The 5 Star Truth: A Slow Death



In my last column, The MacGuffin , I touched on the significance of the Heavyweight Title. This week I am coming from another direction, but still have the gold on my mind. The other day I was day dreaming about owning my own wrestling promotion. While I was thinking about the concept of the Heavyweight Championship Title, I thought that it needed some tweeking. A lot is changing in wrestling, and the Heavyweight Championship is slowly dying.

The entire concept of having the ultimate prize in wrestling being exclusive to bigger, more powerful wrestlers is discriminatory. There was a time when the bigger men in wrestling were the only ones to sell out the arenas, and perhaps the only ones to get the opportunity in the first place. But that time has since passed. Not that a big man such as Triple H or Undertaker can’t draw, because lord knows they do, but now the fans aren’t solely behind them. Smaller wrestlers have been achieving greater and greater success in recent decades. Ric Flair is about 6’1″ and has obviously become one of the absolute greatest wrestlers in history. Bret Hart and Shawn Michaels both stood under 6’2″ and both reached ultimate success headlining main event after main event. Today Chris Benoit, Kurt Angle, Eddie Guerrero, and Chris Jericho are relatively smaller men compared to giants like Batista and have achieved “heavyweight” status at least once. But men like Shawn Michaels don’t exactly fit the bill of being “heavyweights”. You see, “Heavyweight” is just becoming a label, and is dwindling in actual significance slowly but surely, as it should be.

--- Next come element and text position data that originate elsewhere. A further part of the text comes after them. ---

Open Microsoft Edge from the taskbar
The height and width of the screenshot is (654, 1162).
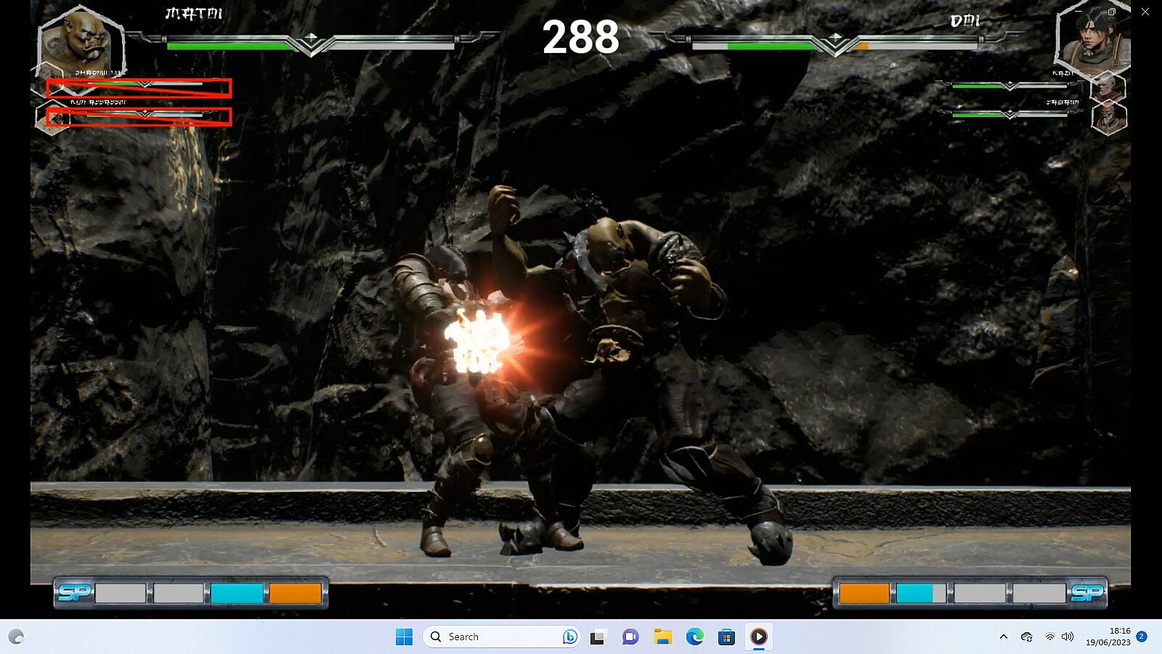click(695, 637)
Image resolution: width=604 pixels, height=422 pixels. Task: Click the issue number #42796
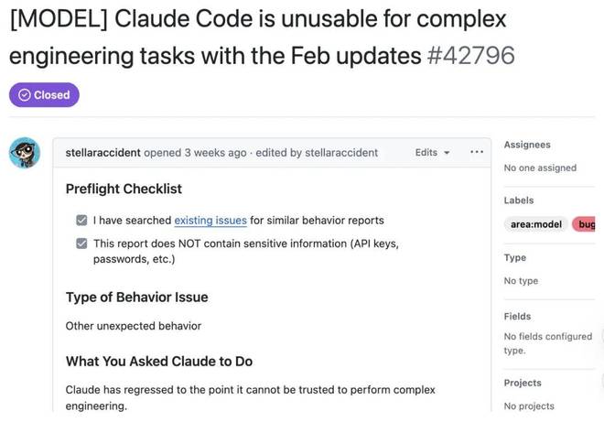tap(470, 55)
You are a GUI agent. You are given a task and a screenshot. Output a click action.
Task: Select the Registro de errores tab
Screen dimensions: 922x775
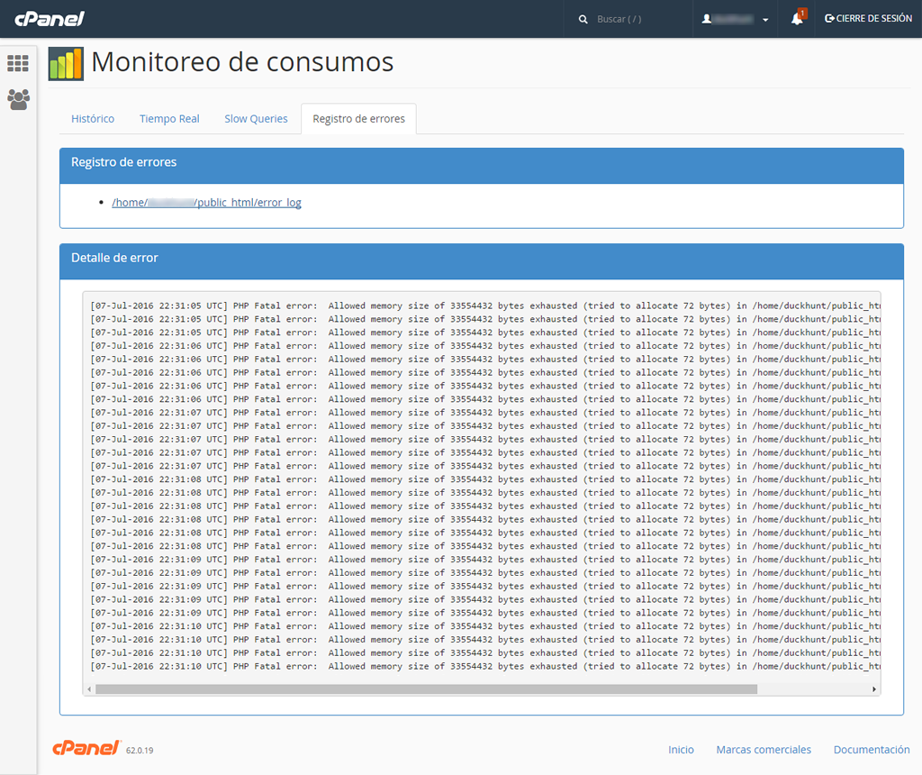click(358, 119)
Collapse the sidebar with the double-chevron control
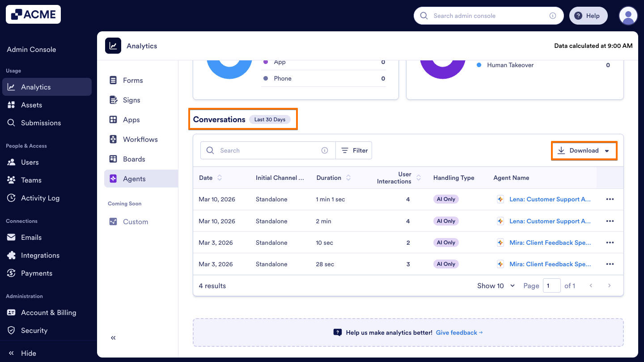This screenshot has height=362, width=644. (x=113, y=337)
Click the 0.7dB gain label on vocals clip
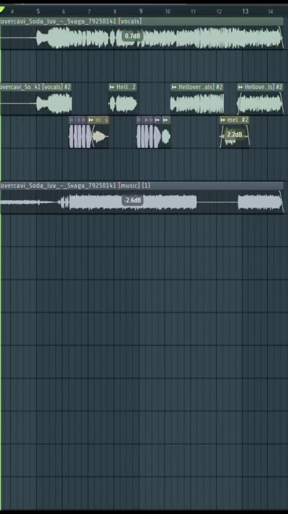288x514 pixels. click(x=133, y=36)
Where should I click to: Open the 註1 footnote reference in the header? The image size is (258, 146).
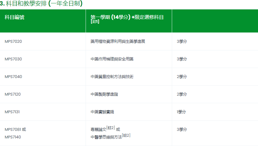coord(95,22)
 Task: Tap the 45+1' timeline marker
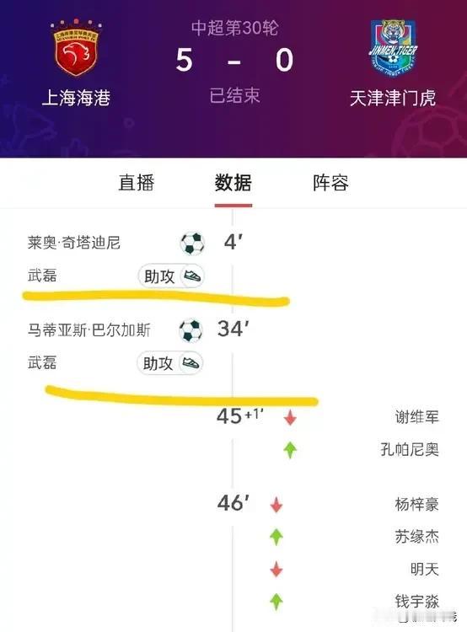pos(240,416)
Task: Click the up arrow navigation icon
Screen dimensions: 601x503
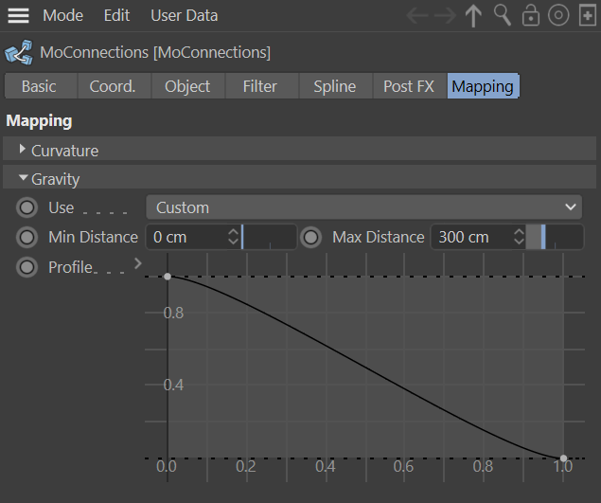Action: tap(474, 16)
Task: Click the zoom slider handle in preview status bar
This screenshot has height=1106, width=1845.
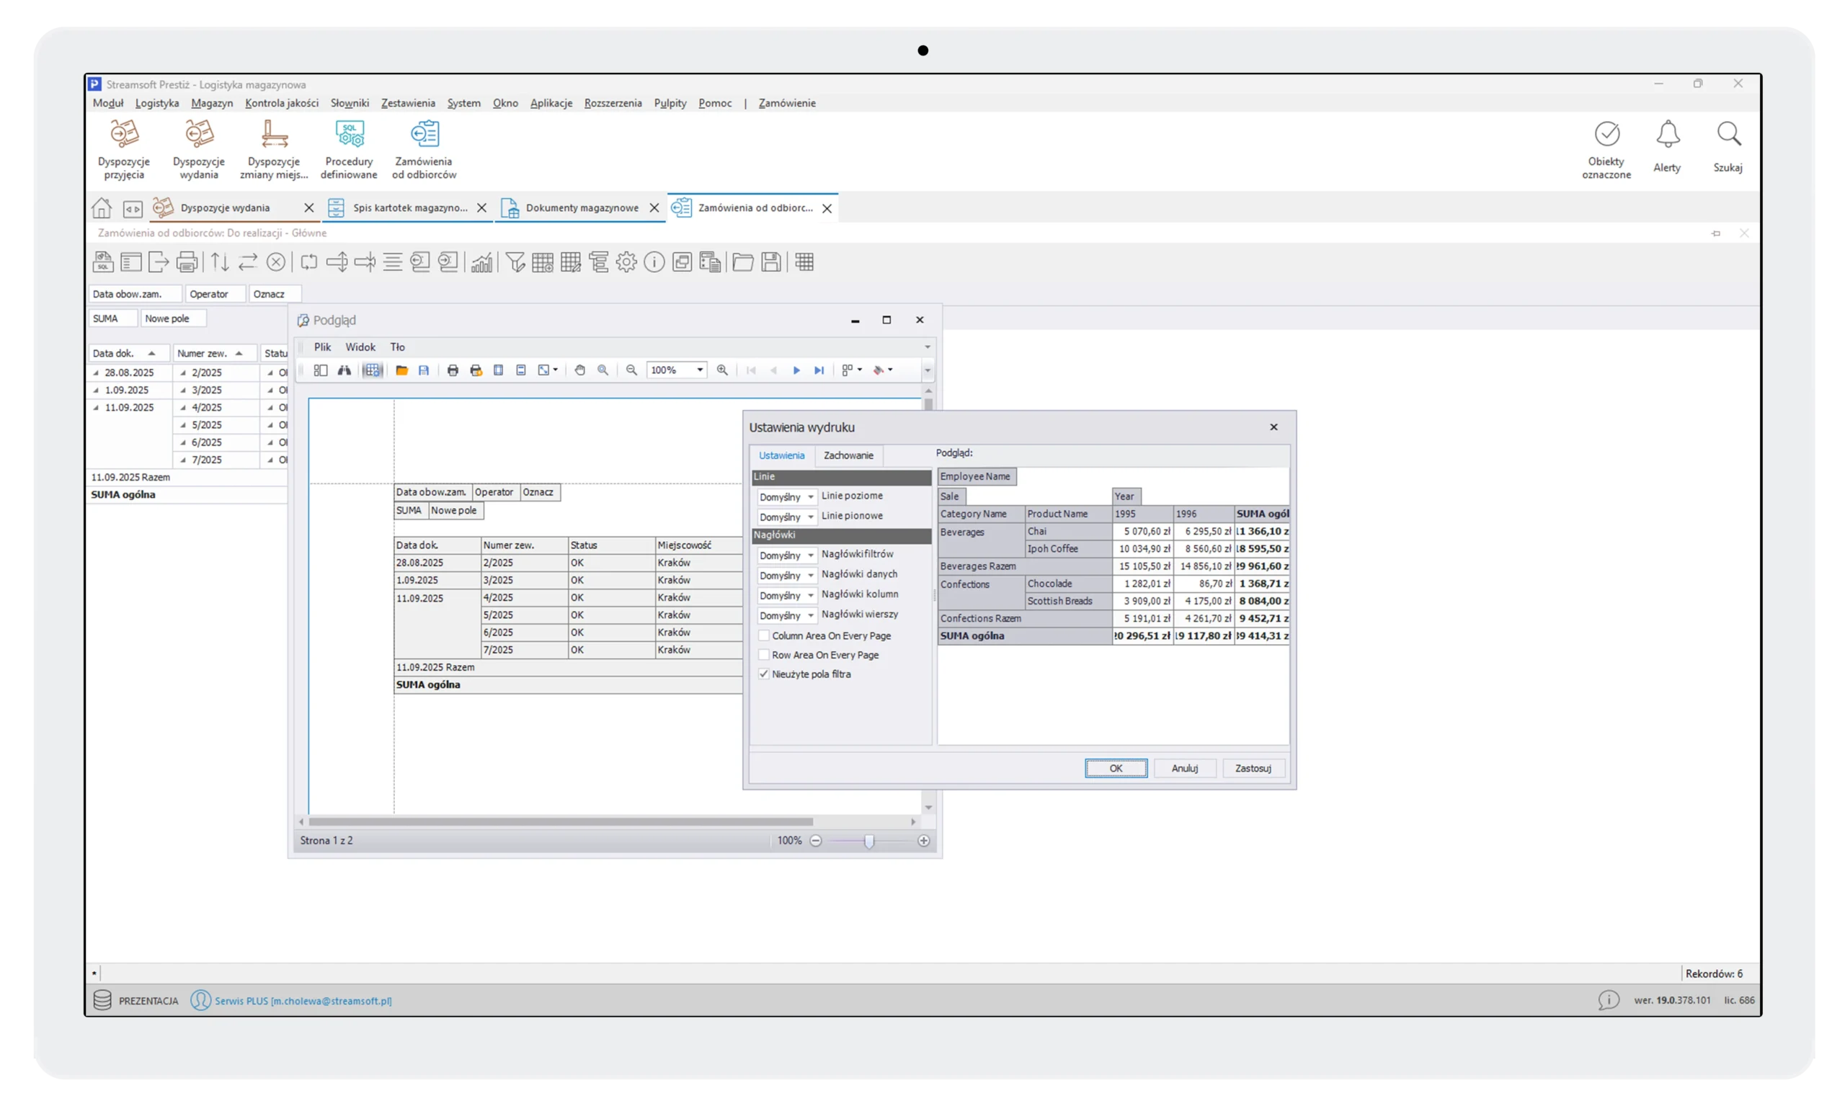Action: (869, 841)
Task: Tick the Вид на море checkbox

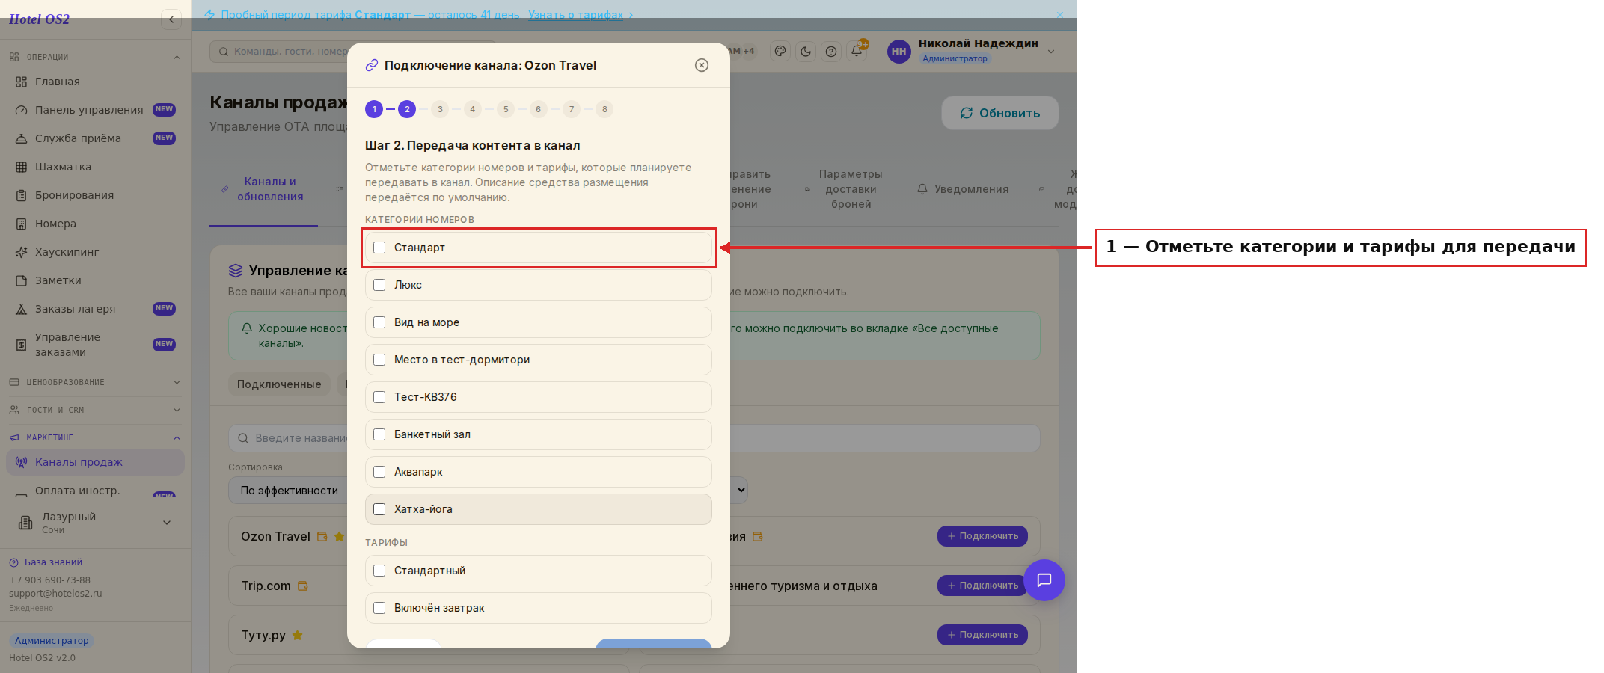Action: pos(379,322)
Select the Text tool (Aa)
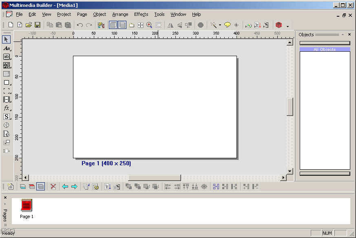Viewport: 356px width, 238px height. tap(6, 48)
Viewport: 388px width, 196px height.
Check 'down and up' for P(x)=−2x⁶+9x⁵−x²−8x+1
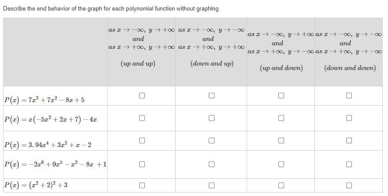coord(211,164)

When I was thinking about how I would set up my World Championship if I owned my own promotion, I would call it just that, The World Championship, leaving out “Heavyweight”. The World Title should be more than just a weight class. Defining someone as being main event worthy by their weight class is like automatically relegating Booker T to midcard status because he is black. To me, the World Title should be about being the absolute best in the world, not just the biggest and most dominating. Being the best means being the most entertaining, being the most skilled, and being the biggest draw. There was a time when people DID want to see Hulk Hogan and Ultimate Warrior in the main event. But more and more fans are coming to appreciate the world class skill of Chris Benoit, Eddie Guerrero, American Dragon, and more. The demand is changing, and so too should the supply.

It was pointed out to me that TNA’s flagship championship was the X Title. The point was somewhat valid, in the sense that it definitely draws more than the Heavyweight Title does and the better matches usually come from the X Division. But as far as booking goes, it’s still midcard. Though the fans may be more interested in the X Title, it’s still the Heavyweight Championship that gets the main event billing. Despite that, it does remain the driving force behind TNA’s success, leading the world of wrestling into the future through its innovation. What does that say for the future of the Main Event as we know it?

The World Title in the bigger promotions is still about who’s the strongest and not about who’s the most skilled. But it is changing and eventually those with the most skill will reign. Some of wrestling’s most loyal fans are those who support the smaller wrestlers, such as in Ring of Honor. Fans of Christopher Daniels, American Dragon, Low Ki, and others are more loyal than fans of Triple H, Batista, Randy Orton, and Goldberg. And it’s not all about size, it’s about skill. Brock Lesnar is definitely a Heavyweight, but possesses far more skill than Goldberg. Undertaker can also work a match better than many smaller wrestlers. The point is that the door should be open to all comers, not just those who fit the profile on the scale and height chart. The World Title should be reserved for the best, not just those who can throw other wrestlers really far or give a huge powerbomb. The Heavyweight Championship is dying, and the World Title is evolving. This isn’t just a hope of mine, it’s an observation of a slow movement that is already in progress. The next step…women vs. men? All in good time.